Amazon S3 Event Notifications with Amazon EventBridge allow you to make use of advanced filtering and routing capabilities and send events to 18 targets including AWS Lambda, Amazon Kinesis, AWS Step Functions, and Amazon SQS. S3 Event Notifications with EventBridge can simplify your architecture by allowing you to match any attribute, or a combination of attributes, for objects in an S3 event. This makes it possible for you to filter events by object size, time range, or other event metadata fields before invoking a target AWS Lambda function or other destinations. For example, if millions of audio files are uploaded to an S3 bucket, you can filter for specific files and send an event notification to multiple workflows. Through these multiple workflows, the same event can be used to transcribe an audio file, change its media format for streaming, and apply machine learning to generate a sentiment score. Finally, you can also archive and replay S3 events, giving you the ability to reprocess an event in case of an error or if a new application module is added.

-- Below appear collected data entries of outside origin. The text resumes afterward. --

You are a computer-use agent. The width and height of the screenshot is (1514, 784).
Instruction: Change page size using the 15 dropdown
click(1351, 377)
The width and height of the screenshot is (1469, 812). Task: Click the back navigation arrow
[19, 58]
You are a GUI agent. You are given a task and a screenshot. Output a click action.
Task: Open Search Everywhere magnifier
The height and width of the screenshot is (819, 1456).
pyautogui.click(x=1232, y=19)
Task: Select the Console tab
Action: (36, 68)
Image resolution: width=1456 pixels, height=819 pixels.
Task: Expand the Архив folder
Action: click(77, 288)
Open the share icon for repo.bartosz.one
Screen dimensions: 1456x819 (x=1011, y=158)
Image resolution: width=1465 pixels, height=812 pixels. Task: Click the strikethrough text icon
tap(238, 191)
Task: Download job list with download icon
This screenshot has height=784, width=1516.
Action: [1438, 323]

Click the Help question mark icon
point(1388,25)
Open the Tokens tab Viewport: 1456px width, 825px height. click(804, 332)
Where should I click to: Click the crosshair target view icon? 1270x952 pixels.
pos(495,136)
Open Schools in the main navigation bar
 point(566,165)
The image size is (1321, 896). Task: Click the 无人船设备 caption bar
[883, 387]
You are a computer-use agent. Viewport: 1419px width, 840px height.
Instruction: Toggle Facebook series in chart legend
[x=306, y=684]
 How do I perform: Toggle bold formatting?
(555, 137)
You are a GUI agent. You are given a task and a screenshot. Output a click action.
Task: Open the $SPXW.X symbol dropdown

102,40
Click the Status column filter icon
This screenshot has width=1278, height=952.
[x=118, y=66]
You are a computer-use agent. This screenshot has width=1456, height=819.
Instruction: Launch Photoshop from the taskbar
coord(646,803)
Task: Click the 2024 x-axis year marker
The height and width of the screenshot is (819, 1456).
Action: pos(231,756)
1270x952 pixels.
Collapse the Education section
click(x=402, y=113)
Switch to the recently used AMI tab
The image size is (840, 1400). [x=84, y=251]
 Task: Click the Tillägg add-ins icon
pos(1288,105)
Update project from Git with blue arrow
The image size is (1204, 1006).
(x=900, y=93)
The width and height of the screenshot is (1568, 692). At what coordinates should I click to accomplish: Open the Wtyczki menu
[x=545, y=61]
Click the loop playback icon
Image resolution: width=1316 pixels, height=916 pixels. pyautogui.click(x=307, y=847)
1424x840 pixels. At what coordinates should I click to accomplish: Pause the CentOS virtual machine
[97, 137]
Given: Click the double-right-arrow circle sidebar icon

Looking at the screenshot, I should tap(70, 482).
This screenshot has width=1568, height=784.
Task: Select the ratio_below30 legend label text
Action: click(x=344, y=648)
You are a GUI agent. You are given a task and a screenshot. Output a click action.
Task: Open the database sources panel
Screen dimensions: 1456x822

Amazon S3 Event Notifications in Amazon EventBridge are now available in all commercial AWS Regions. You can get started sending S3 Event Notifications to Amazon EventBridge with a few clicks in the AWS Management Console or with a single API request. To learn more, visit the S3 User Guide or read the AWS News Blog. For pricing, visit the Amazon EventBridge pricing page.

Note: AWS services generate events that invoke Lambda functions, and Lambda functions can send messages to AWS services. To avoid infinite loops, we recommend care to ensure that Lambda functions do not invoke services or APIs in a way that triggers another invocation of that function.